- Born: 3 August 1944 (age 81) Castelguidone, native from Agnone
- Occupation: manager

= Vito Gamberale =

Italian manager

Vito Gamberale (born 1944) is an Italian manager.

== Early life and education ==
In 1968 he obtained his master's degree in mechanical engineering at La Sapienza University in Rome, and started working as assistant professor at the mechanical Engineering department.
From 1968 to 1969 he worked at Azienda Nazionale Idrogenazione Combustibili (Eni group's society) in Milan; later he became the Istituto Mobiliare Italiano (IMI)'s evaluation expert in textile, clothing, iron and steel, and mechanical industries, until 1977.

He worked in GEPI SpA (a state-owned group), as acquisitions and privatizations manager, until 1984. Later, he held top offices in companies controlled by the Eni group and he settled the textile industry privatization (Lanerossi and Marzotto). In 1991 he left the company to work at the STET group, and held a primary role in telecommunication companies as CEO. In 1995 he established Telecom Italia Mobile SpA leading Italy to reach the highest mobile phone penetration rate worldwide.

His daughter, Chiara Gamberale – a well-known writer and anchor woman – (then only seventeen) drew on that event to write her first novel, Una vita sottile (Marsilio, 1999), turned into a fiction for the RAI.

== Career ==
In 1997, the company privatization and the new share structure got him to resign from general director of Telecom Italia.
In 1998 Vito Gamberale joined the Benetton Group with the aim of taking part in the Autostrade privatization. He became vicepresident of 21 Investimenti SpA, an industrial participation company controlled by Benetton, Banca Intesa, Deutsche Bank and Assicurazioni Generali.
In 2000, he became CEO of Autostrade SpA, European leader among motorways construction and management concessionaires; under his management, the group EBITDA grew from 1 to 2 billion euro. When the property announced a merger project with the Abertis Spanish company, he did not agree and resigned (2006).

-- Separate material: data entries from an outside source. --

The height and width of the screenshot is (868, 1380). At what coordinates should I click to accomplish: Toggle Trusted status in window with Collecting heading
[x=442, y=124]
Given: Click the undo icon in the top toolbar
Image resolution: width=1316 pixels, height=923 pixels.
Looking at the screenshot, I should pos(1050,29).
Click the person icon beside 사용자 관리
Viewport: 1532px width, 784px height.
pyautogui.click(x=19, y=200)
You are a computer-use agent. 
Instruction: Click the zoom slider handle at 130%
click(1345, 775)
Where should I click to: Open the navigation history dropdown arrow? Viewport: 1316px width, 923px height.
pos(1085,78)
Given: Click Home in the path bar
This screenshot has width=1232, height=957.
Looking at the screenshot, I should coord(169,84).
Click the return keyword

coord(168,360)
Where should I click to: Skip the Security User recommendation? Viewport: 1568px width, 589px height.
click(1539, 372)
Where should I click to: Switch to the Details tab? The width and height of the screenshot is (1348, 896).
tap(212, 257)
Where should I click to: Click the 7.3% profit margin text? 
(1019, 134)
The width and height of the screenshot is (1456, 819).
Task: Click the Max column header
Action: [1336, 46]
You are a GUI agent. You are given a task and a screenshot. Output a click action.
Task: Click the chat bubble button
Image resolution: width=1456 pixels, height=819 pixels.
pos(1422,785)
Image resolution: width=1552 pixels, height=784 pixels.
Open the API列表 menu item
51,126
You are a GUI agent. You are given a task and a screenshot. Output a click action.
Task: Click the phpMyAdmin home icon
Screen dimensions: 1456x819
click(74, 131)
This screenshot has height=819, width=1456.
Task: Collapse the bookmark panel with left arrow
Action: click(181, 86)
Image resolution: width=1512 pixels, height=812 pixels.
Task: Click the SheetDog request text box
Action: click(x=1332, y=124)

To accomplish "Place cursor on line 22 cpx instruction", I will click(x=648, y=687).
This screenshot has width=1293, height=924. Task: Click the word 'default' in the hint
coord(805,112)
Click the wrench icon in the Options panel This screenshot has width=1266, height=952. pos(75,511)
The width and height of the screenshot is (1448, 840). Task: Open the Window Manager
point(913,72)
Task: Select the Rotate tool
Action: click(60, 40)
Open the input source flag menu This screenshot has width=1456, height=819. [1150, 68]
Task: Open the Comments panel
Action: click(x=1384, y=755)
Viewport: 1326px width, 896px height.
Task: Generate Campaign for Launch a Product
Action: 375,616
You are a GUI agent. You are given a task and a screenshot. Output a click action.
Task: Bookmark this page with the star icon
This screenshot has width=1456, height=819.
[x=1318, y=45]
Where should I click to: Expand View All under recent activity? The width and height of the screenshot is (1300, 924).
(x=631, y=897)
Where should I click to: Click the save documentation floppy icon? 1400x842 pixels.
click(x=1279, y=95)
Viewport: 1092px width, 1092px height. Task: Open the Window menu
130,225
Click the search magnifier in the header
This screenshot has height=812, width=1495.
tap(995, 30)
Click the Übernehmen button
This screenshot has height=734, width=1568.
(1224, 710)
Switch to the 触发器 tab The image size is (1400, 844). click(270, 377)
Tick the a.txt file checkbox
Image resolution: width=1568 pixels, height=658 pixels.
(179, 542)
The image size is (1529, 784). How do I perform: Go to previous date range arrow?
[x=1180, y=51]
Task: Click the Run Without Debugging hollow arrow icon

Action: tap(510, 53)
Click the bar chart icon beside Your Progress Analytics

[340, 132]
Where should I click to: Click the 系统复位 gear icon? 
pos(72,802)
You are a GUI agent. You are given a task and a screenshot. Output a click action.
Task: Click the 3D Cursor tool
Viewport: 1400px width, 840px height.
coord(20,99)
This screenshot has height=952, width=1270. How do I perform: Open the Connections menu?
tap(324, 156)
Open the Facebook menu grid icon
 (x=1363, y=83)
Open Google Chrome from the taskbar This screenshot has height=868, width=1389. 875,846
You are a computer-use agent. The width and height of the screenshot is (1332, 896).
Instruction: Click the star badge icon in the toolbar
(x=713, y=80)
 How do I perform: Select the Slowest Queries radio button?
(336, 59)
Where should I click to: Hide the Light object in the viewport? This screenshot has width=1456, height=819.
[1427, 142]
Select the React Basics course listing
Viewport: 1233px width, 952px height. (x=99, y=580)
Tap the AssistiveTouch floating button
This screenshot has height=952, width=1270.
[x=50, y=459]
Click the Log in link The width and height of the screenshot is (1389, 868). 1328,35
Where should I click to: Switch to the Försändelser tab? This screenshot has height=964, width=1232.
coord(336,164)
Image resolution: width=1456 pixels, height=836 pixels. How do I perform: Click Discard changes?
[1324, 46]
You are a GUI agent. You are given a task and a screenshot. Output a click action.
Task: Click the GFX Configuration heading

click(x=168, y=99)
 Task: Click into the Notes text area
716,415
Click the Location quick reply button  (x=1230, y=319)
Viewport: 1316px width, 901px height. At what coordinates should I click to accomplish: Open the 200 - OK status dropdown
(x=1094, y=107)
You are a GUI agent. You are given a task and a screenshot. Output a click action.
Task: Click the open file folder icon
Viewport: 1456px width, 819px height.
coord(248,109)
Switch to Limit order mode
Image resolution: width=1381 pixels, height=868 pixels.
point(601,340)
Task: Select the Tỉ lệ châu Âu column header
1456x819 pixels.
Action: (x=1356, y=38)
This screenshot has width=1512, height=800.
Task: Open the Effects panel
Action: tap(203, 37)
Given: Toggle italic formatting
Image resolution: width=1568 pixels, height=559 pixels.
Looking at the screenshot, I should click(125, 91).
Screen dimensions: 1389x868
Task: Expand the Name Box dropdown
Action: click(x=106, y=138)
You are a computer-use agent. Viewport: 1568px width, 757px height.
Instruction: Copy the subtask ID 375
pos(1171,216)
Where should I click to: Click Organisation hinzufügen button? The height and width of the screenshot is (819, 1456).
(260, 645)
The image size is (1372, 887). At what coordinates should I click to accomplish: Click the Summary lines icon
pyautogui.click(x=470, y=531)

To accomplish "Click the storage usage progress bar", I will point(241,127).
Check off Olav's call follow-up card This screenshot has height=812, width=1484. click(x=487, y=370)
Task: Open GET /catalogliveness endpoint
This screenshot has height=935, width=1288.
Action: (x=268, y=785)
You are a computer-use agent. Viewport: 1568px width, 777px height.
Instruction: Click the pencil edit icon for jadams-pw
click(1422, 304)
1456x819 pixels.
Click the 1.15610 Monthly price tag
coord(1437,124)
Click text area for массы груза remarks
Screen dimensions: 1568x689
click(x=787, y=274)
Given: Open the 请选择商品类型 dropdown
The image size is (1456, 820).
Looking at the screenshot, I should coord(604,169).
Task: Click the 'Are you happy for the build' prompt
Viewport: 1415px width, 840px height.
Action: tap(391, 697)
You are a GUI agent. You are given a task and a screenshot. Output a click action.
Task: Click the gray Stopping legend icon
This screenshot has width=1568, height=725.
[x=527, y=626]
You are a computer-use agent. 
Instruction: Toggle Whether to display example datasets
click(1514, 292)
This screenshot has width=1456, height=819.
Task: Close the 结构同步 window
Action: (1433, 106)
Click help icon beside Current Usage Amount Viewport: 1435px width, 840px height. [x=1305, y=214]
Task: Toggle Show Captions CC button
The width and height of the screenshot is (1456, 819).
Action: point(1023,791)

Gamberale had a quick experience as Italian Football Federation (FIGC) deputy commissioner while Guido Rossi was commissioner and general manager. After that, he worked to create F2i SGR (Italian Funds for Infrastructures asset management company - Fondi Italiani per le Infrastrutture SGR), a company that would manage close-end investment fund dedicated to long-term investments (maximum 15 years) in the infrastructure sector. In 2007 he received the laurea honoris causa in Telecommunication Engineering. He was a promoter and Chairman of Amici della Speranza, a non-profit association supporting the haematology division of the San Giovanni Hospital in Rome, which was then merged to RomAil, an organisation where Gamberale has been a member of the Board until his resignation in February 2021.

On October 21, 2014, Gamberale resigned as CEO of F2i SGR.

From July 2015 to September 2018, he was Chairman of Quercus Assets Selection, a fund specialized in utility-scale renewable Energy infrastructure investments.

In June 2015, he entered the share capital and was appointed Chairman of Iterchimica, an Italian company which operates in over 70 countries, producing and distributing products for the enhancement of asphalt performance and the laying of road surfaces.

In February 2020, he founded and became Chairman of ITEЯ Capital Partners.